[Collected data entries]

# # #

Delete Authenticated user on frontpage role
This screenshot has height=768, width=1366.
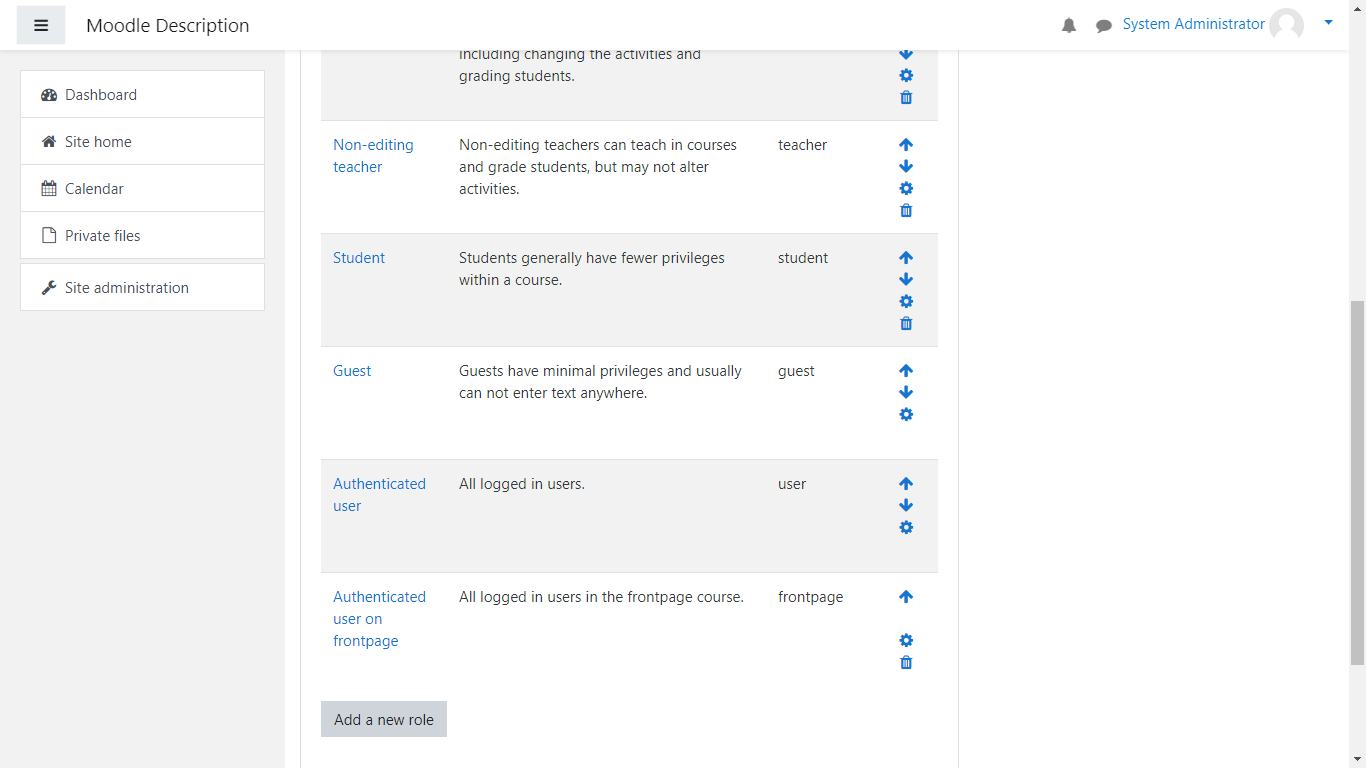click(906, 663)
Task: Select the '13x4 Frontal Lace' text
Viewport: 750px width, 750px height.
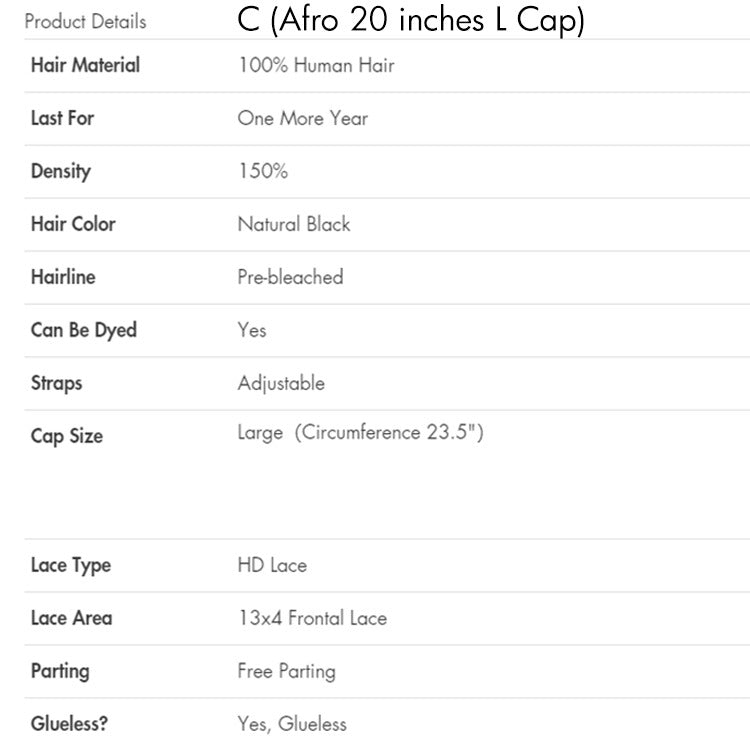Action: pyautogui.click(x=312, y=618)
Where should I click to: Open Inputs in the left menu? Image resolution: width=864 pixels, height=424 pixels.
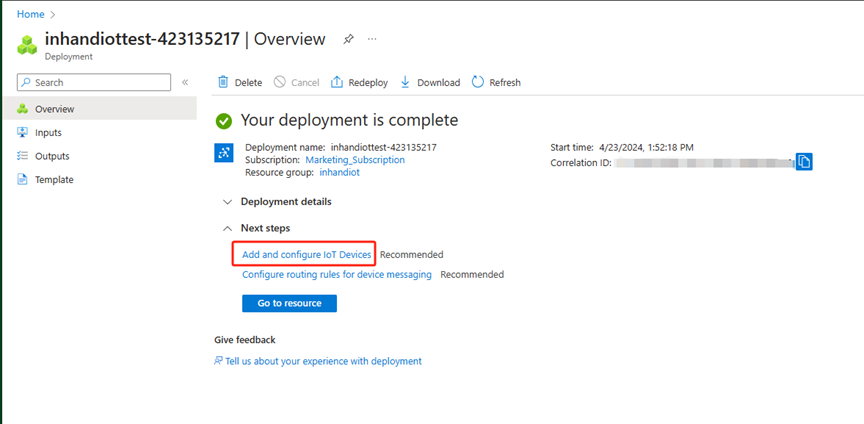pyautogui.click(x=48, y=132)
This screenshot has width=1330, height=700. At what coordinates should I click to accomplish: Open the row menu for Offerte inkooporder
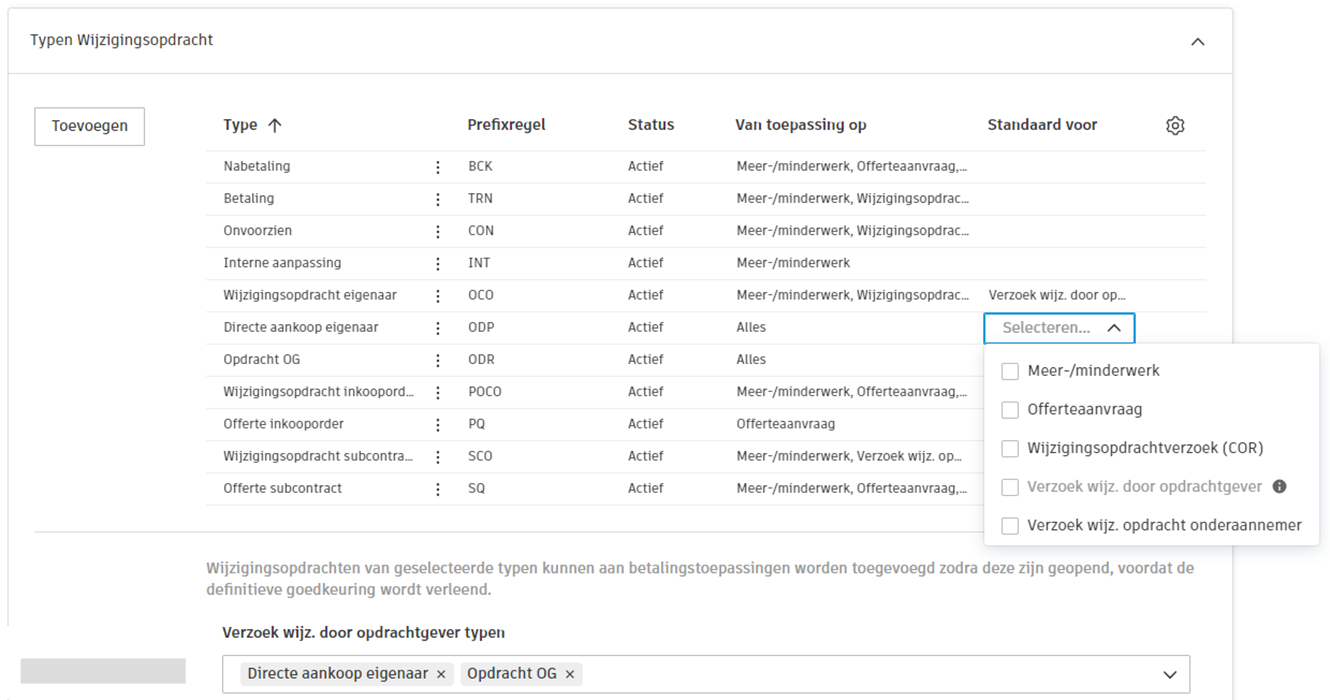pyautogui.click(x=437, y=423)
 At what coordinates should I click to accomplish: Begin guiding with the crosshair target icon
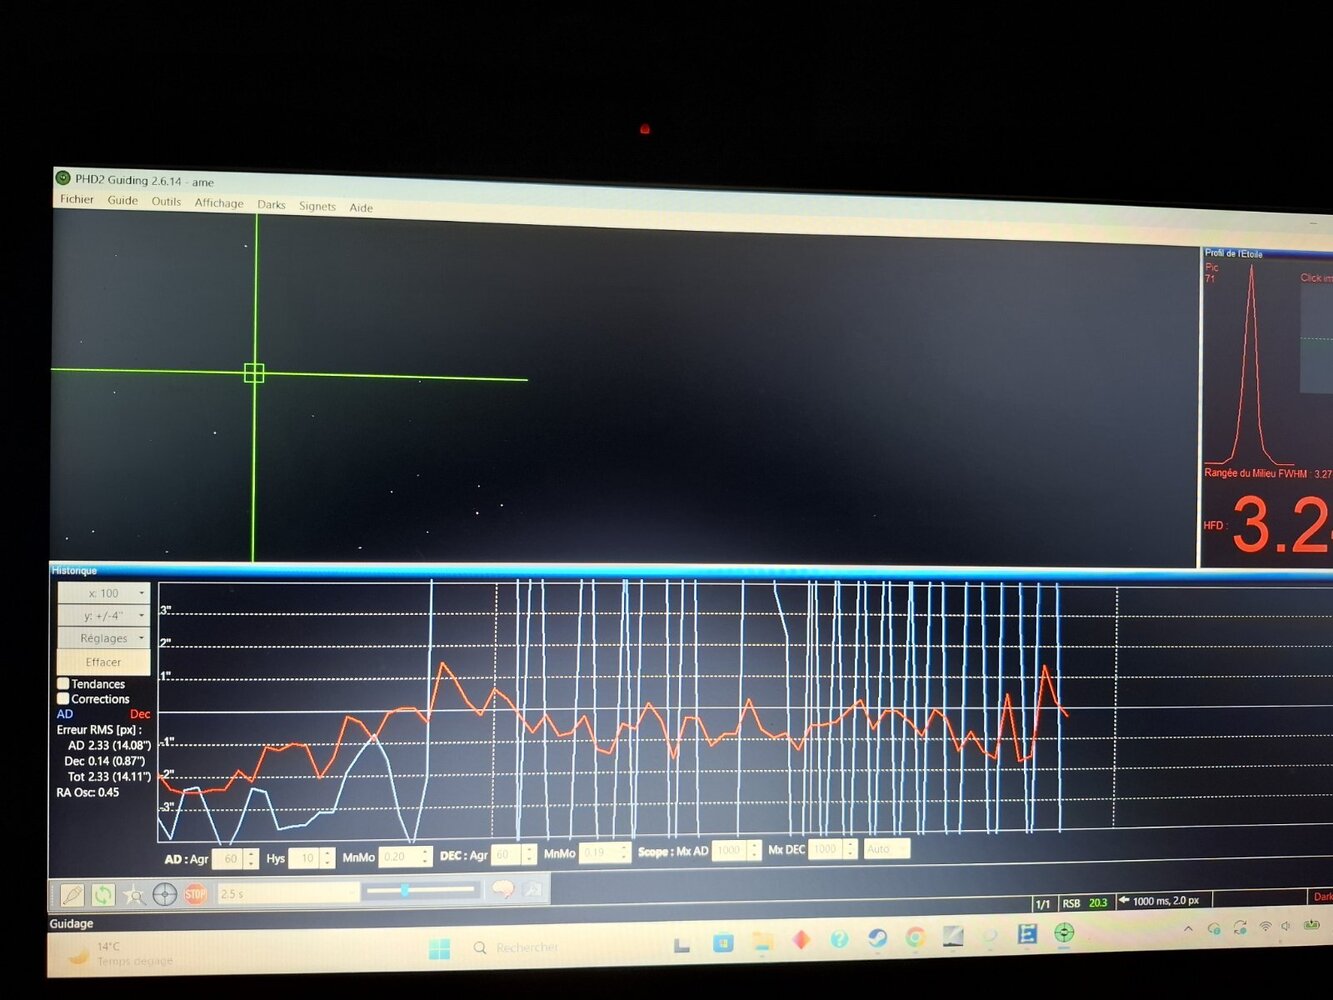(x=165, y=894)
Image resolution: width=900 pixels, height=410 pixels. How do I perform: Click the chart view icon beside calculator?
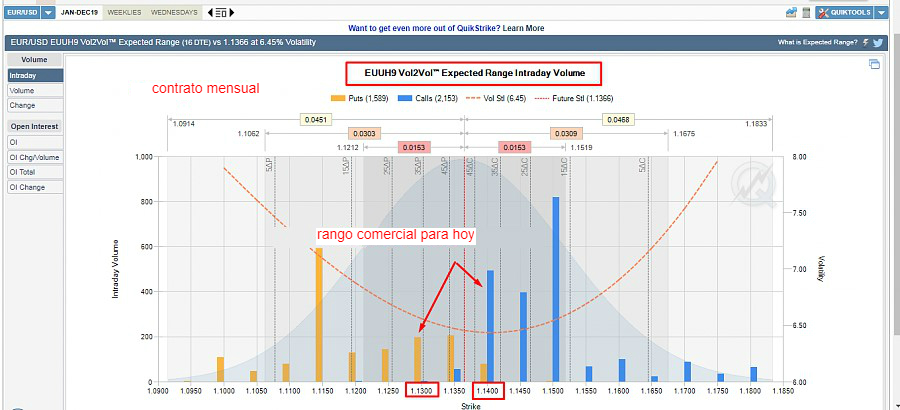tap(792, 12)
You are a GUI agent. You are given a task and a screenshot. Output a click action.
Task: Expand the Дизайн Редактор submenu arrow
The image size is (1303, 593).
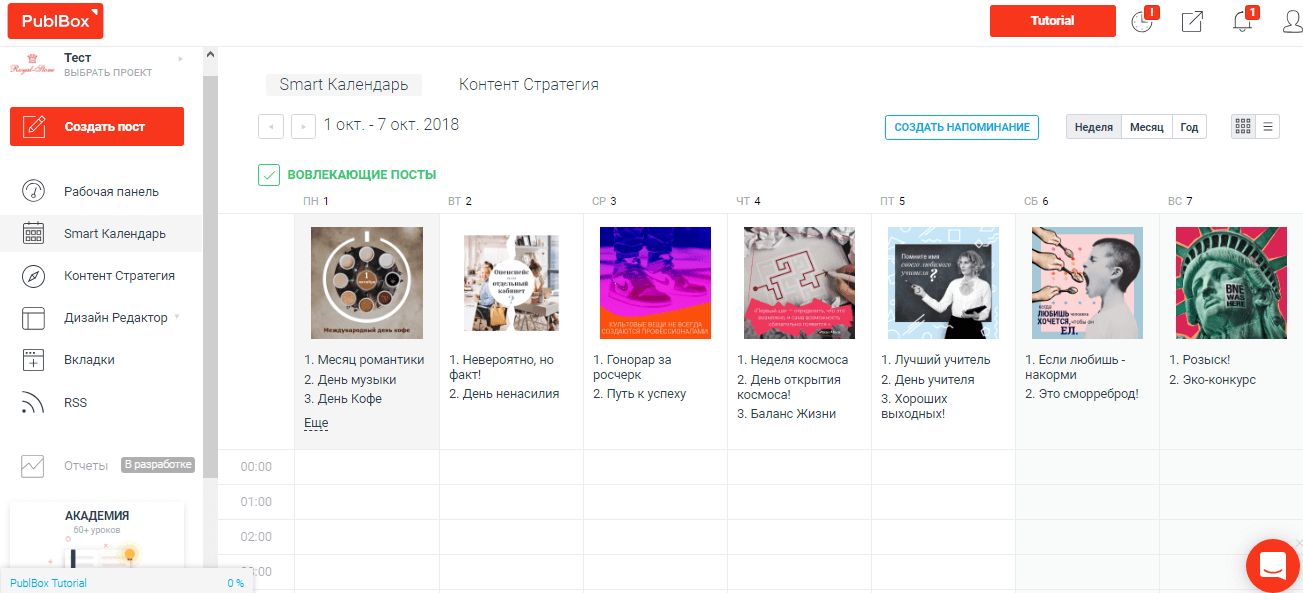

# # #

_Requirement_
No pictures belong in the output. Restate word for word only the lines from the one containing "This screenshot has height=768, width=1366." to the end of the entries above.

_Reply_
This screenshot has height=768, width=1366.
click(906, 663)
Task: Select the '13x4 Frontal Lace' text
Viewport: 750px width, 750px height.
Action: pyautogui.click(x=312, y=618)
Where should I click to: Open Inputs in the left menu? Image resolution: width=864 pixels, height=424 pixels.
pyautogui.click(x=48, y=132)
This screenshot has width=1330, height=700. At what coordinates should I click to accomplish: Open the row menu for Offerte inkooporder
pyautogui.click(x=437, y=423)
 At what coordinates should I click to accomplish: Begin guiding with the crosshair target icon
(x=165, y=894)
Image resolution: width=900 pixels, height=410 pixels. How do I perform: Click the chart view icon beside calculator?
tap(792, 12)
You are a GUI agent. You are given a task and a screenshot. Output a click action.
Task: Expand the Дизайн Редактор submenu arrow
The image size is (1303, 593).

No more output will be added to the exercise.